Seaborn pairplots with continuous hues?

Question:

How may I introduce a continuous hue to my seaborn pairplots?

I am passing in a pandas data frame train_df in order to visualise the relationship between the multiple features.

However I’d also like to add a hue which would use their corresponding target values, target_df. These target values are on a continuous scale (~ floats between 10 and 100).

I have defined a sns.color_palette("RdGr") that I’d like to use.

Right now I have following pairplot (with no hue):

sns.pairplot(train_df)

How can I pass in the target_df as a hue using color palette defined above?

Many thanks in advance.

Asked By: noob

||

Answers:

In the documentation ( https://seaborn.pydata.org/generated/seaborn.pairplot.html ), you can see that you just need to set palette = my_palette when calling the function like so:

sns.pairplot(train_df, palette = my_palette)

Answered By: kynnemall

You can just assign the target_df as a column in train_df and pass it as hue:

sns.pairplot(data=train_df.assign(target=target_df, 
                                  hue='target')

However, this will be extremely slow if your target is continuous. Instead, you can do a double for loop:

num_features = len(train_df.columns)
fig,ax = plt.subplots(num_features, num_features, figsize=(10,10))
for i in train_df.columns:
    for j in train_df.columns:
        if i==j:    # diagonal
            sns.distplot(train_df[0], kde=False, ax=ax[i][j])
        else:       # off diagonal
            sns.scatterplot(x=train_df[i],y=train_df[j], 
                            ax=ax[i][j], hue=target_df, palette='BrBG',
                            legend=False)

Which gives you something like this:

enter image description here

Answered By: Quang Hoang

pairplot (well, the underlying PairGrid) now delegates hue to the mapped function if it supports it. You’ll probably not want to draw a distinct marginal density for each price, though:

diamonds = sns.load_dataset("diamonds")
sns.pairplot(
    diamonds,
    hue="price", vars=["carat", "depth", "table"], 
    diag_kws=dict(color=".2", hue=None)
)

Old answer, useful for demonstrating more flexible use of PairGrid:

This could be easier than it currently is, but it’s not necessary to recreate PairGrid yourself.

diamonds = sns.load_dataset("diamonds")
g = sns.PairGrid(diamonds, vars=["carat", "depth", "table"])
g.map_diag(sns.kdeplot, color=".2")
g.map_offdiag(sns.scatterplot, hue=diamonds["price"], s=5, linewidth=0)
g.axes[1, -1].legend(loc="center left", bbox_to_anchor=(.7, .5))

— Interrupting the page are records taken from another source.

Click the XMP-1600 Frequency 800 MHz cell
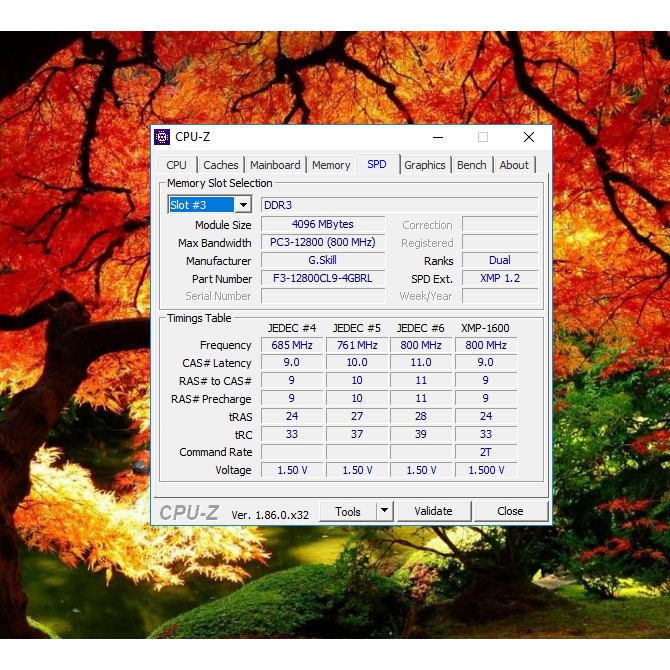 [x=485, y=345]
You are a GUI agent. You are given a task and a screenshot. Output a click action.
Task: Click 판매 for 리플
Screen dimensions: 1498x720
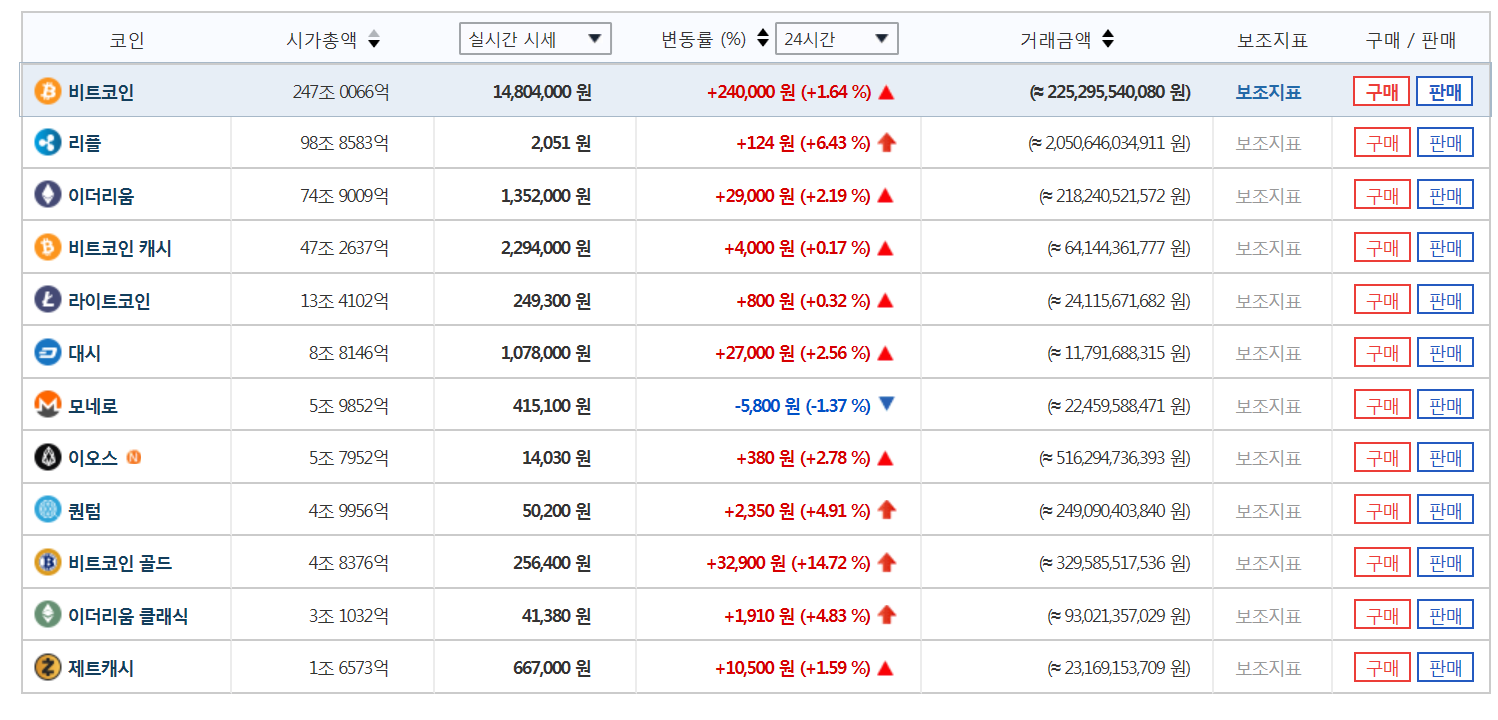pyautogui.click(x=1447, y=142)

enter image description here

Answered By: mwaskom

I have too low of reputation to comment, so I have to provide a separate answer. I modified the selected answer (by Quang Hoang) in two regards.

First, if your columns have names other than the integers corresponding to the subplots grid, then you’ll need to distinguish between the indices (here, i and j) of the columns, which are passed to train_df[i], and those of the subplots, which are passed to ax=ax[i,j].

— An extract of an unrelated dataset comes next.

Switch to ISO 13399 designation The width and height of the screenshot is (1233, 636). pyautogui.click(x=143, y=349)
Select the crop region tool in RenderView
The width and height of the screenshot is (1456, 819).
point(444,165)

Second, seaborn’s distplot is deprecated, so switch that to histplot.

num_feats = len(train_df.columns)
fig, ax = plt.subplots(num_feats, num_feats, figsize=(10,10))

# In order to assign the plots to the correct axes,
# create a dictionary to refer the column names to integers.
col_dict = dict(zip(train_df.columns, range(len(train_df.columns))))

for col_i in train_df.columns:
    i = col_dict[col_i]
    for col_j in train_df.columns:
        j = col_dict[col_j]
        if col_i==col_j:
            sns.histplot(train_df[col_i], kde=False, ax=ax[i,j])
        else:
            sns.scatterplot(x=train_df[col_i], y=train_df[col_j], ax=ax[i,j], hue=target_df, legend=False)

fig.tight_layout()  # make room for subplot labels
Answered By: David